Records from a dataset

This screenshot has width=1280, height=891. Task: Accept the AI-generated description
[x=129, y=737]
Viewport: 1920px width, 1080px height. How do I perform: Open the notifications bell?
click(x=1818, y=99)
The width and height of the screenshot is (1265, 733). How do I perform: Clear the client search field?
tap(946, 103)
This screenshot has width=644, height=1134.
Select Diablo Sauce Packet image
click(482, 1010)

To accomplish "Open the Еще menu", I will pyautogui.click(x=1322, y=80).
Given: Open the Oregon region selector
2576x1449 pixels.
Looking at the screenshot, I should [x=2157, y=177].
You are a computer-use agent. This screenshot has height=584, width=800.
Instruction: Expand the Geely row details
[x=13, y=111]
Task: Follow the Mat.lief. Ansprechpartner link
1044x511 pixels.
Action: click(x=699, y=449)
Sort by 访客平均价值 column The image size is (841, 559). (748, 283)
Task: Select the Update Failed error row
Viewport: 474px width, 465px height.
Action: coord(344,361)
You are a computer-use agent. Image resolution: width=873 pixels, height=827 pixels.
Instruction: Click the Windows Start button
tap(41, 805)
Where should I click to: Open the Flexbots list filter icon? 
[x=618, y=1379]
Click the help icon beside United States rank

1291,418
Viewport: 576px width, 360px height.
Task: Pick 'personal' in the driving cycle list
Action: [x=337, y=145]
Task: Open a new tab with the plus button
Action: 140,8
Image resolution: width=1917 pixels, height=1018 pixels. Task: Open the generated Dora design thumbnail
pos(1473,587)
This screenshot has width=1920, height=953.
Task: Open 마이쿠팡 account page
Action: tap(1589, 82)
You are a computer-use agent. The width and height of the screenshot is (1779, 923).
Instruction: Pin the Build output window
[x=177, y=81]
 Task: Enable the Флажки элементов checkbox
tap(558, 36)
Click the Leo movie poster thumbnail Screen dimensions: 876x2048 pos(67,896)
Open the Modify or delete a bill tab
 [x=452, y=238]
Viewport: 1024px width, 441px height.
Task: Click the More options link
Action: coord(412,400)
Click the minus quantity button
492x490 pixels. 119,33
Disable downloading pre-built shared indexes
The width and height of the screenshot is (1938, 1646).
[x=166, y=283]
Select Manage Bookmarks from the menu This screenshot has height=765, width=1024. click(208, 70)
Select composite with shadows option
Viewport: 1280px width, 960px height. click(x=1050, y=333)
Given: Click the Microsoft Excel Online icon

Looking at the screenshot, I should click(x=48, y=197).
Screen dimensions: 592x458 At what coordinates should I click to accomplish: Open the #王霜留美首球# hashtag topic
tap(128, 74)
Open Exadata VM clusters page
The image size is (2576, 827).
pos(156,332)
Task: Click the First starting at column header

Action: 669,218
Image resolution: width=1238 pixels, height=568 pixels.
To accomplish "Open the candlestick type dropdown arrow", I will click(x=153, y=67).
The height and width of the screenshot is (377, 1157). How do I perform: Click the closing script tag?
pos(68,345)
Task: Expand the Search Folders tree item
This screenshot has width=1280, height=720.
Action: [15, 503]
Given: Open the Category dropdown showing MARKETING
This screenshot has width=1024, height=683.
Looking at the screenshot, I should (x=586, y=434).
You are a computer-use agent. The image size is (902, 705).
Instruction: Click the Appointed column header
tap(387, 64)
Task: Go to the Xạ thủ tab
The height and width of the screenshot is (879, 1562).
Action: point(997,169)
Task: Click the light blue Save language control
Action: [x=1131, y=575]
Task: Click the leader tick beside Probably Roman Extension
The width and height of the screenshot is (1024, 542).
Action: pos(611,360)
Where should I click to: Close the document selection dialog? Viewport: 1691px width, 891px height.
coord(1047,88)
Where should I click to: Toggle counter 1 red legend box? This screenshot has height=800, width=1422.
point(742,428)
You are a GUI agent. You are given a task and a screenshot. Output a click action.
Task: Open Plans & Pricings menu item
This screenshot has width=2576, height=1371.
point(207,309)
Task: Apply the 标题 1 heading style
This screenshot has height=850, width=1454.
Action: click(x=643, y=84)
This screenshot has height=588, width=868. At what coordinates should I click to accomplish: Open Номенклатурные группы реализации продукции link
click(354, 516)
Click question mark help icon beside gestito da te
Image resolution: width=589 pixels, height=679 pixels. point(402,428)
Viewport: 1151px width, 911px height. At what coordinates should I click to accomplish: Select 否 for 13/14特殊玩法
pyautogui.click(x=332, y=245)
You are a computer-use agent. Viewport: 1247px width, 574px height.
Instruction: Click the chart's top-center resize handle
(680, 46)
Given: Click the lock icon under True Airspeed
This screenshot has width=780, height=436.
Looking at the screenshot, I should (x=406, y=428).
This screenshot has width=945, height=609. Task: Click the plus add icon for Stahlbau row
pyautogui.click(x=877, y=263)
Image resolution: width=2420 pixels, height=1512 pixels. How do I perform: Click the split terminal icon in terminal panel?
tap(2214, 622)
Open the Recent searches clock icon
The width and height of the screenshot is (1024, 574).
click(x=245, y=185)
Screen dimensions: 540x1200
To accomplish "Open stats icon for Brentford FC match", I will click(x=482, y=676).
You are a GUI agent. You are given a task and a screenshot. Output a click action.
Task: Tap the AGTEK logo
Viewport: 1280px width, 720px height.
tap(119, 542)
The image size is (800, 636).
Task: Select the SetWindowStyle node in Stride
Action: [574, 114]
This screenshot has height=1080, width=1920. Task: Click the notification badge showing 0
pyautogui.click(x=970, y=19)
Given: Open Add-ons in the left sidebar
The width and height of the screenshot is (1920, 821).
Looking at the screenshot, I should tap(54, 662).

Problem description: Copy the part of the records that opens with the line containing "Given: Open the Category" and closes with the line containing "Looking at the screenshot, I should (x=586, y=434).", replacing "dropdown" with "drop-down list" and changing nothing else.

Exercise result:
Given: Open the Category drop-down list showing MARKETING
This screenshot has width=1024, height=683.
Looking at the screenshot, I should (x=586, y=434).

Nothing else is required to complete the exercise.